Stated exercise 1:
Answer these questions using the cat show thread:
(a) Which class is for exhibits that have not won more than four First Prizes in any class at a show held under GCCF Rules?
(b) How many side classes could be picked?
(c) On what date did Alansw8 post?
Stated exercise 2: Can you proceed with the cat show thread from where it stops?

Document extract:
NOVICE Exhibits that have not won a First Prize in any class at a show held under GCCF
Rules.
LIMIT Exhibits that have not won more than four First Prizes in any class at a show held
under GCCF Rules.
MAIDEN Exhibits that have not won a First, Second or Third prize in any class at a show at a GCCF show.

You could pick 3 side classes.
Example: Maiden, Limit and Novice


----------



## Alansw8 (May 25, 2008)

Hi there

A question for you, when am i allowed to put a toy for the kitten in the pen as not sure what time judging finishes and also can i put a sign on my pen after the judging has finished saying do not touch if i am away from the pen for any reason ( toilet break):blushing:


----------



## raggs (Aug 3, 2008)

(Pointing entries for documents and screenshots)
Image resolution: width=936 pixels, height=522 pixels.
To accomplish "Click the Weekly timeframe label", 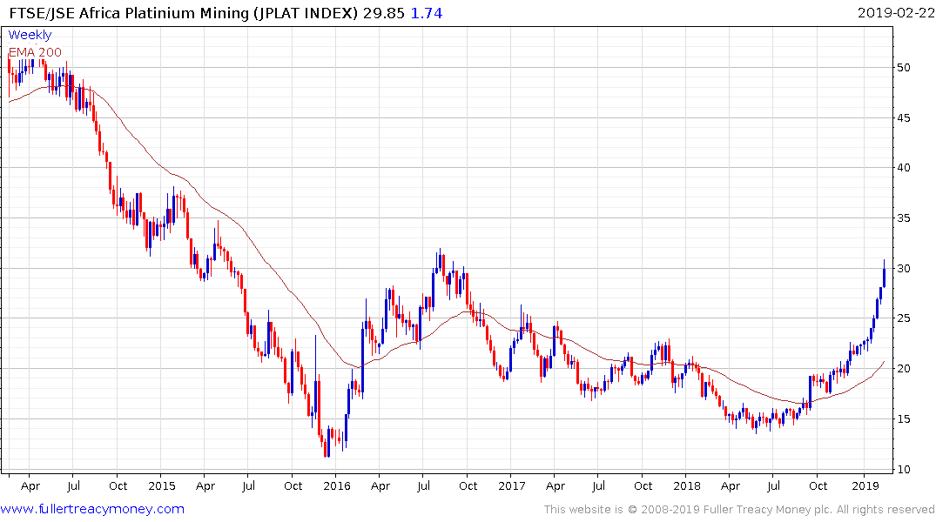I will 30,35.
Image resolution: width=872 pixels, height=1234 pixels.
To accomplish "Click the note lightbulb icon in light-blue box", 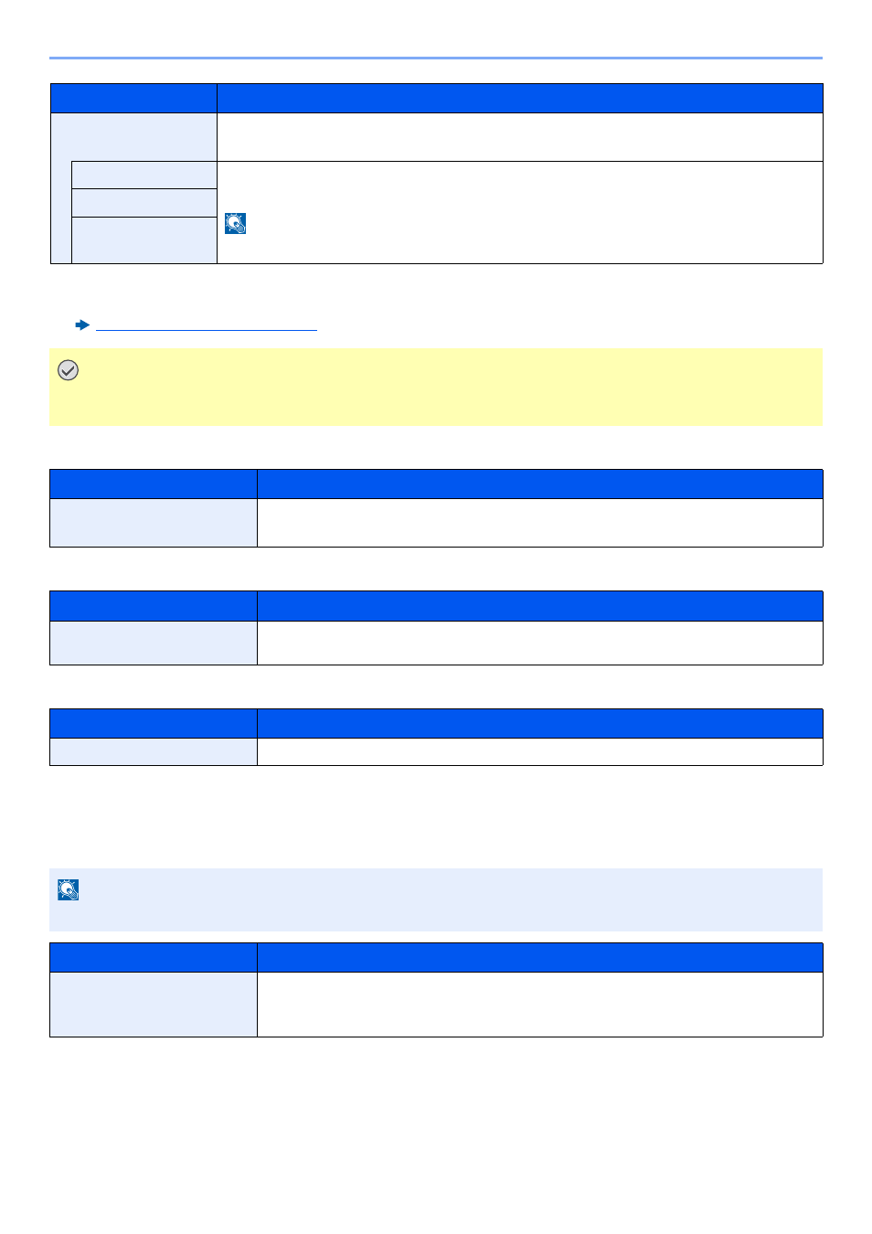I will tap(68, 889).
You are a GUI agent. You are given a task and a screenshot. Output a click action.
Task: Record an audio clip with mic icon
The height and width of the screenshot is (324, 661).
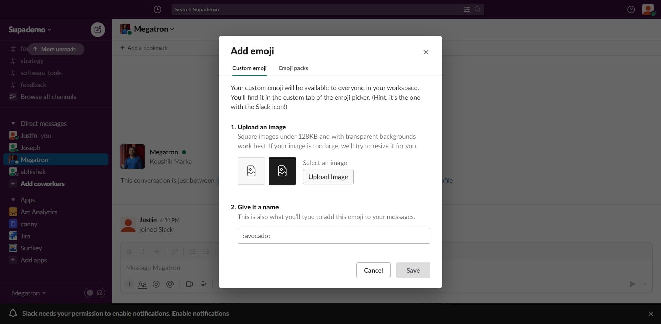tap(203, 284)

Final result 1:
(a) LIMIT
(b) 3
(c) May 25, 2008

Final result 2:
if you are in a GCCF show then once the "open" classes have all finished and you're allowed back into the hall then you can put a toy in with the kitten/cat, and then yes you can put up something asking members of the public politely not to touch.


----------



## Biawhiska (Mar 28, 2008)

mine never bother with the toys :yikes:
happy with their food after judging though, lol :thumbsup::thumbsup:

buy a tickle stick and poke through the bars to play with them, mine love this


----------



## Alansw8 (May 25, 2008)

thanks for that Bia with it been my 1st show with a cat i just want to make sure i do things right.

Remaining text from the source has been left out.